The announcement was welcomed by Brandeis University researcher Dr. Andrew Kolodny, but, "It's pretty late in the game to have a major impact," he told the Times.
"The genie is already out of the bottle," said Kolodny, executive director and co-founder of Physicians for Responsible Opioid Prescribing.
"Millions of Americans are now opioid-addicted because the campaign that Purdue and other opioid manufacturers used to increase prescribing worked well.
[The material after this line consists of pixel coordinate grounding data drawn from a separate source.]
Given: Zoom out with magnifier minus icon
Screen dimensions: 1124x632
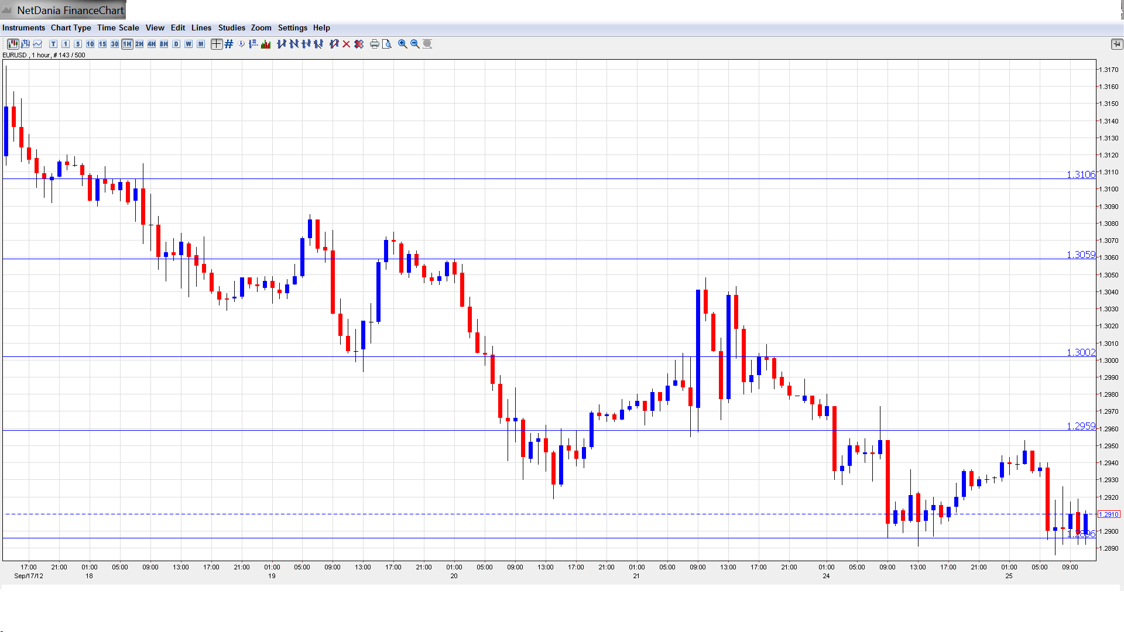Looking at the screenshot, I should [x=415, y=44].
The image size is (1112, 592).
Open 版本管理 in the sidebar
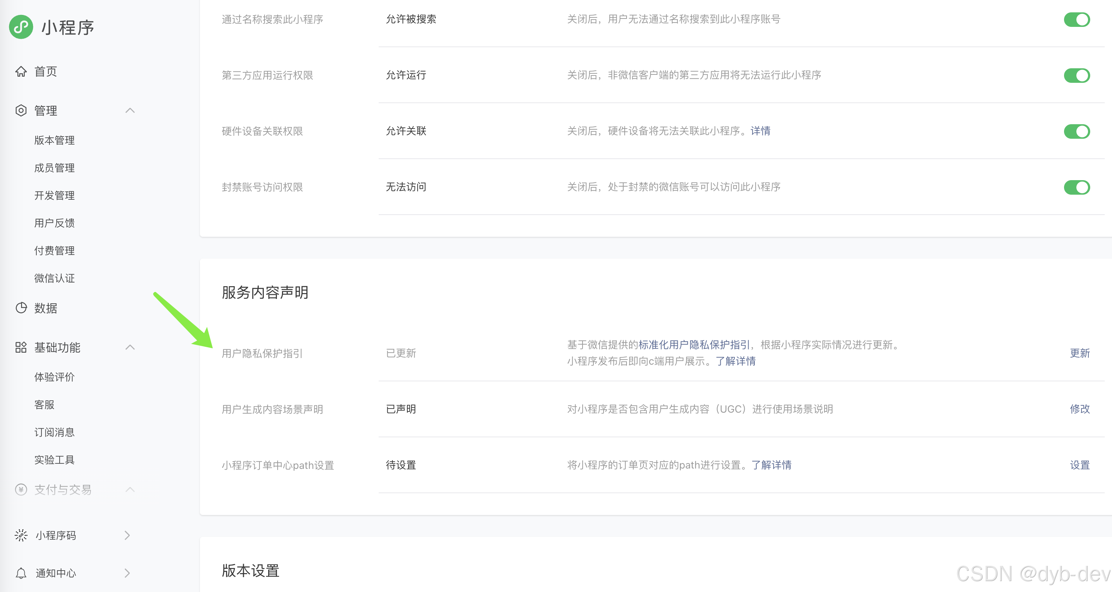tap(54, 140)
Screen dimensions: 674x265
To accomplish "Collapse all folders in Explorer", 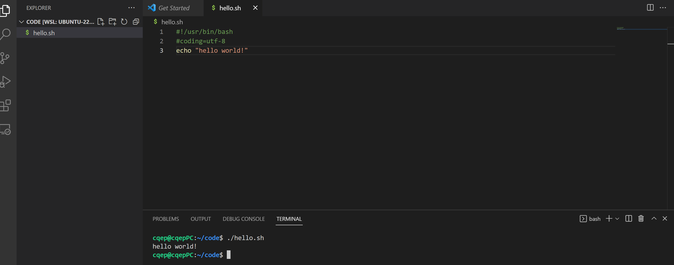I will click(x=136, y=22).
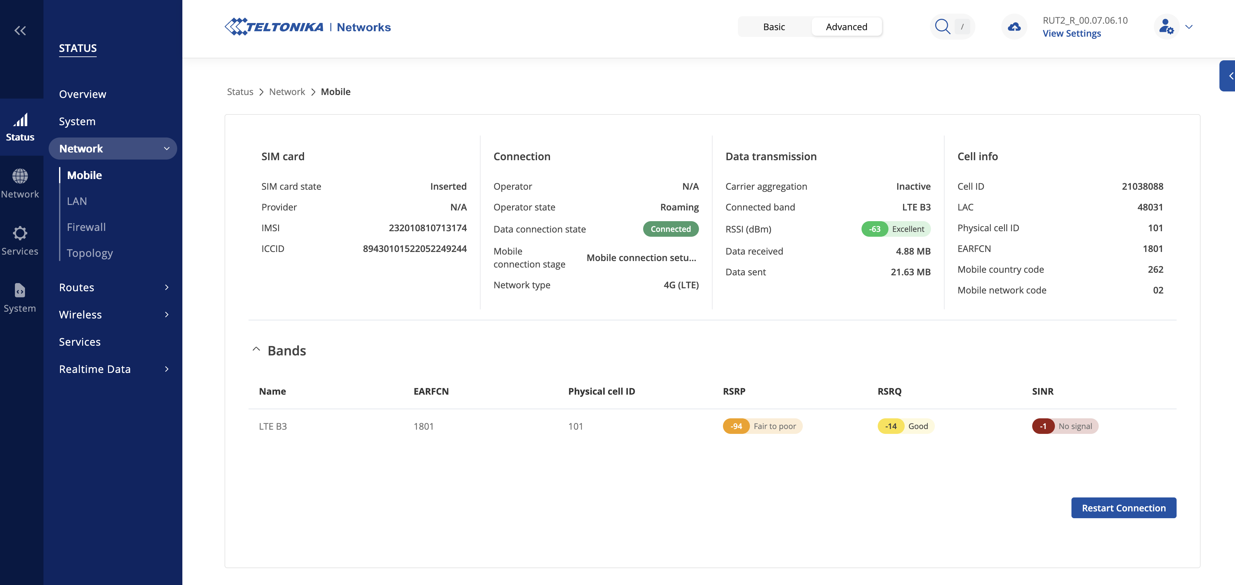Click the search magnifier icon

click(942, 27)
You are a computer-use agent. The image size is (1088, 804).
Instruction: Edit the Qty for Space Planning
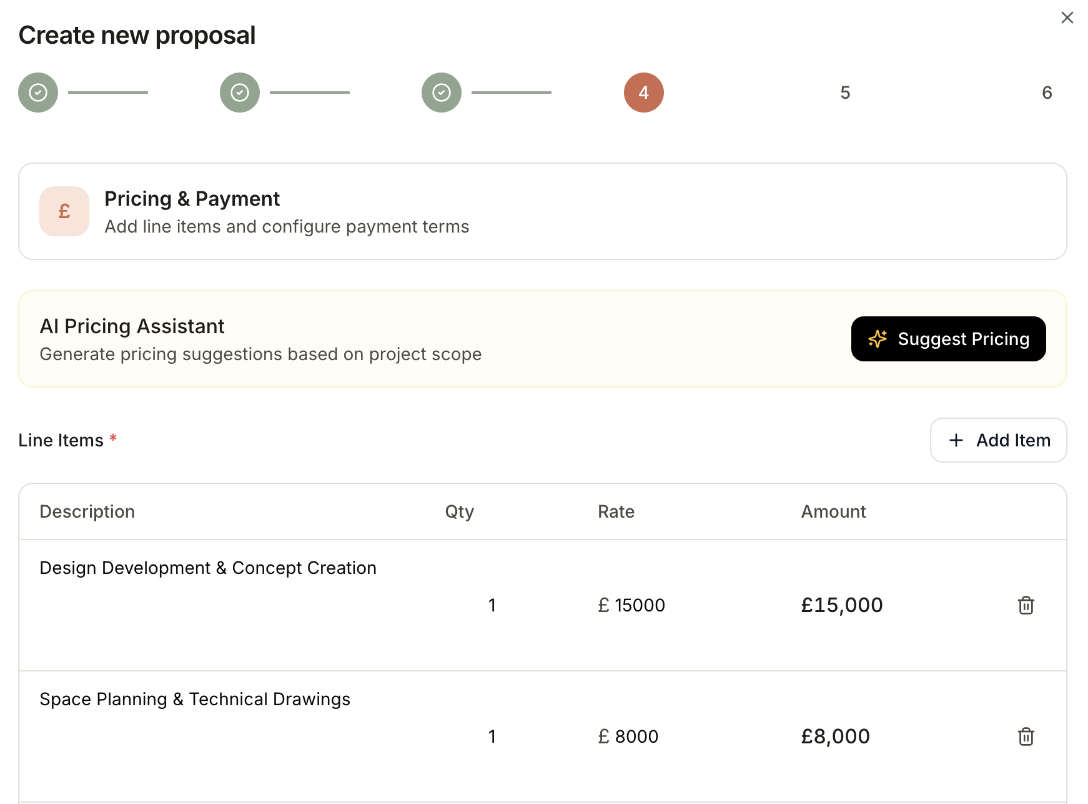(x=492, y=736)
And as the prescribing went up, it led to a severe epidemic of opioid addiction," Kolodny told the Times.
Purdue faces dozens of lawsuits from U.S. cities that want to hold the company financially responsible for the opioid epidemic.
A Times investigation found that Purdue had significant evidence that its opioid pills were being illegal trafficked but often did not share it with local law enforcement agencies or halt supplies of the drugs.
It's estimated that more than 7 million Americans have abused OxyContin since it became available in the U.S. in 1996, the Times reported.
It's not clear if other opioid painkiller makers will also stop marketing the drugs to doctors, Kolodny noted.
"We would have more success in encouraging cautious prescribing if drug companies stopped promoting aggressive prescribing," he told the Times.
Another questions is whether Purdue will continue marketing opioid painkillers to doctors outside the U.S. through its international arm.